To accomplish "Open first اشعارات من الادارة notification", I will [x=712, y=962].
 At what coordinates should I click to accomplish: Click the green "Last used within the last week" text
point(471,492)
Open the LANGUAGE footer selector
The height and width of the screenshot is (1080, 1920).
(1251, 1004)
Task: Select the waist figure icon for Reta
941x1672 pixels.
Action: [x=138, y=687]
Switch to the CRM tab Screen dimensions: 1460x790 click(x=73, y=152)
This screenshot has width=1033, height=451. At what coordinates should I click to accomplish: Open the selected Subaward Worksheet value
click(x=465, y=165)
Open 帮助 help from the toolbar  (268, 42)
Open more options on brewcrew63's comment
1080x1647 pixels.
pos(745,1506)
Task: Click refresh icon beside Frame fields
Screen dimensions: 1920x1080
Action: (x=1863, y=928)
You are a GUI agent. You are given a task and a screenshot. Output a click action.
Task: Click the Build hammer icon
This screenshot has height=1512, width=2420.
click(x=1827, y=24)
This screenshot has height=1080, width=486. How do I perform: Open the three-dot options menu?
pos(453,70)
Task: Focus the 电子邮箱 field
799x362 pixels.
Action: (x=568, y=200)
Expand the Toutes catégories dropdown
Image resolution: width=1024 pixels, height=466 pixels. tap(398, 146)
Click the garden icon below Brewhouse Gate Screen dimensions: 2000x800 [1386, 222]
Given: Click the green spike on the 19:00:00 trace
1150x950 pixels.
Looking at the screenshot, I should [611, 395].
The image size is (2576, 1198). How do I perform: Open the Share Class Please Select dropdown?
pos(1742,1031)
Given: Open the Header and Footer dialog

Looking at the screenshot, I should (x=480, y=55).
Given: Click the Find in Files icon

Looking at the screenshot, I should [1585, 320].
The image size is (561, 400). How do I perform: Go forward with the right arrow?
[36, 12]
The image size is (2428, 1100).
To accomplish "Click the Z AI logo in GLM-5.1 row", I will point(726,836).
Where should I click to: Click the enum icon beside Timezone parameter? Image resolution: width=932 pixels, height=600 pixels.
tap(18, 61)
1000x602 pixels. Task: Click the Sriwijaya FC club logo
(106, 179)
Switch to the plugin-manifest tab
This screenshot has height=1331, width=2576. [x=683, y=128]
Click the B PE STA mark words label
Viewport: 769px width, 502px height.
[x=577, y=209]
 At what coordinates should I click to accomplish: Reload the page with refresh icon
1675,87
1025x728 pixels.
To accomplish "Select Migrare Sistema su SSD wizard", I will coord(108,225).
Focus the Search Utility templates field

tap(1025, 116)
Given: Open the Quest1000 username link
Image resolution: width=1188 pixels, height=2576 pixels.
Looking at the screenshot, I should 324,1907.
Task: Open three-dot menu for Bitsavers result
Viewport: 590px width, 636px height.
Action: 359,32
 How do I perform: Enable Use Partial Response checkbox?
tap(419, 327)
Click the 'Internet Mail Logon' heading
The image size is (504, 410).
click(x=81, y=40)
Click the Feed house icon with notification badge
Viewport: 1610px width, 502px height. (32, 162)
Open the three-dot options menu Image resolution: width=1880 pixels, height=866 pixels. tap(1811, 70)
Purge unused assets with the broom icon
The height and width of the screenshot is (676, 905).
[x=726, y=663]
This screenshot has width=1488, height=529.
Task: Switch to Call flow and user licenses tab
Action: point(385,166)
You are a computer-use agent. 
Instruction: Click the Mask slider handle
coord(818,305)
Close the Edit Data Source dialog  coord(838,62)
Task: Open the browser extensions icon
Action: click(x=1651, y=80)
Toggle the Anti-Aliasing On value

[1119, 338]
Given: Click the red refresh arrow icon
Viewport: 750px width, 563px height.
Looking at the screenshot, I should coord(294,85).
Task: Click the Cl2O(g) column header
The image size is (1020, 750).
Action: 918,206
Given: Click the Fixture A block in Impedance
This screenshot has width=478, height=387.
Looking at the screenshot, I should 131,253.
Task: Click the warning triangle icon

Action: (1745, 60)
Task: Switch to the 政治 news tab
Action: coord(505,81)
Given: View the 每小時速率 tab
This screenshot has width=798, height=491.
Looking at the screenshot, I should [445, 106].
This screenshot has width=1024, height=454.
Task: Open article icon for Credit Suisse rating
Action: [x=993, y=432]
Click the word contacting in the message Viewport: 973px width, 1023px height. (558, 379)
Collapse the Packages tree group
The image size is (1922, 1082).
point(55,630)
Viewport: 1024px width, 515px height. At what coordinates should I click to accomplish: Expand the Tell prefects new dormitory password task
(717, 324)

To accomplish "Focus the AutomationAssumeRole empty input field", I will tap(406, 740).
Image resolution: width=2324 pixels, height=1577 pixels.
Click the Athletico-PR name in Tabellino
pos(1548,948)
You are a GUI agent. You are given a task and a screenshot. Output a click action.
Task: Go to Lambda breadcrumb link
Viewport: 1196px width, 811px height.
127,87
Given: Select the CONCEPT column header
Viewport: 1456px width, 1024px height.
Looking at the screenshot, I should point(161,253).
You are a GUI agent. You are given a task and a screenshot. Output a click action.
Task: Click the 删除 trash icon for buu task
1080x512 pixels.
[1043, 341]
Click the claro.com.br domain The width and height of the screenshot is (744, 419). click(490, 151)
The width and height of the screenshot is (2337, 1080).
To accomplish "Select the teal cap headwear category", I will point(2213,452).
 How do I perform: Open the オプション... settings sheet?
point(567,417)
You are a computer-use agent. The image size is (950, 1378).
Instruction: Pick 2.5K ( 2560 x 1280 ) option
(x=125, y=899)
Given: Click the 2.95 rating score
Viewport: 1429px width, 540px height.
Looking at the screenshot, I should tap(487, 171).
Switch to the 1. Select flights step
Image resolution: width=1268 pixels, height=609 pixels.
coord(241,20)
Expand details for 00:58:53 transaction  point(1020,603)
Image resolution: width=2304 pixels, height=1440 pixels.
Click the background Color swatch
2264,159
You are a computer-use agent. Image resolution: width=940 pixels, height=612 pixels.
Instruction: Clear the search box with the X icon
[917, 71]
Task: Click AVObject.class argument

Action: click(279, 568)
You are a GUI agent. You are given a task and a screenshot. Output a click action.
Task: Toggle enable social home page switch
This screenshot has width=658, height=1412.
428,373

**The exercise**
Starting with the first line of the rows, copy every line down to and including the line that contains "pos(745,1506)". Keep each line identical to the original.

**Complete output**
To accomplish "Open first اشعارات من الادارة notification", I will [x=712, y=962].
 At what coordinates should I click to accomplish: Click the green "Last used within the last week" text
point(471,492)
Open the LANGUAGE footer selector
The height and width of the screenshot is (1080, 1920).
(1251, 1004)
Task: Select the waist figure icon for Reta
941x1672 pixels.
Action: [x=138, y=687]
Switch to the CRM tab Screen dimensions: 1460x790 click(x=73, y=152)
This screenshot has width=1033, height=451. At what coordinates should I click to accomplish: Open the selected Subaward Worksheet value
click(x=465, y=165)
Open 帮助 help from the toolbar  (268, 42)
Open more options on brewcrew63's comment
1080x1647 pixels.
pos(745,1506)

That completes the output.